The alarming thing about the way our local telco stores are physically designed is that they result in way too much leakage of sensitive personal information. Not just yours and mine either, that also includes the operators' credentials:
The operator had to log into multiple systems and after a few password authentication failure attempts in each one of these systems due to typos by the operator I was able to assertion exactly what their username and password is. No video recording or photos needed.— Geoffrey Huntley (@GeoffreyHuntley) March 27, 2018
Just how much can you do with those credentials? Assuming you have access to an unattended terminal as I did earlier on (albeit one that was already unlocked), the mind boggles. These are not super-sophisticated security concepts either, they're fundamental basics that most organisations drill into their people: protect what's on your screen, don't allow other people to observe your password, always lock an unattended terminal.
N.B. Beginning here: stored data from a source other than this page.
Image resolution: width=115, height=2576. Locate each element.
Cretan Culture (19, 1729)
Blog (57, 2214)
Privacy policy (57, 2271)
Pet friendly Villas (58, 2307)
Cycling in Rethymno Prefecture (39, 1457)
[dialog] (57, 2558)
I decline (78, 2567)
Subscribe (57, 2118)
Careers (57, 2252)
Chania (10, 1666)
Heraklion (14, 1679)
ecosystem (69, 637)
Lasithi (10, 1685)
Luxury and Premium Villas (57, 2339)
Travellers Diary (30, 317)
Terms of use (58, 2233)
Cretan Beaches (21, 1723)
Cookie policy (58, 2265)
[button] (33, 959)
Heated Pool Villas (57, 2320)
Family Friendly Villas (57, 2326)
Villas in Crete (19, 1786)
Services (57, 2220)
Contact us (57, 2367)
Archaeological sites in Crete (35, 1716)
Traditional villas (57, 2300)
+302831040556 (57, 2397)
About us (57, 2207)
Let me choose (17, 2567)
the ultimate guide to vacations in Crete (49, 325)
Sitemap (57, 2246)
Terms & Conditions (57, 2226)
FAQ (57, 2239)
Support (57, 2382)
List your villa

Here's the bigger issue that concerns me in both the Telstra and Optus cases: the security of our telecommunication accounts is increasingly paramount these days. Our phone numbers are used for all sorts of identity verification processes with other services; weaknesses in telco security translate directly through to compromises of email, bank and social accounts; there are some absolute horror stories out there. Want to login to your myGov account using 2FA? They'll send you an SMS and yes, that's in addition to entering your credentials but the whole point of 2FA is that it should be resilient to credential theft!
These are not simple fixes: store layouts need changing to protect customer privacy, customer password storage is obviously insufficient, operator practices need to evolve and let's face it, SMS is a very weak means of identity verification, largely because of deficiencies on the telcos' side. But they're important issues in an era of increasing dependency on mobile and one would hope that at the very least, Telstra and Optus would seek to improve the situation rather than simply ignoring or blocking complaints from disgruntled customers.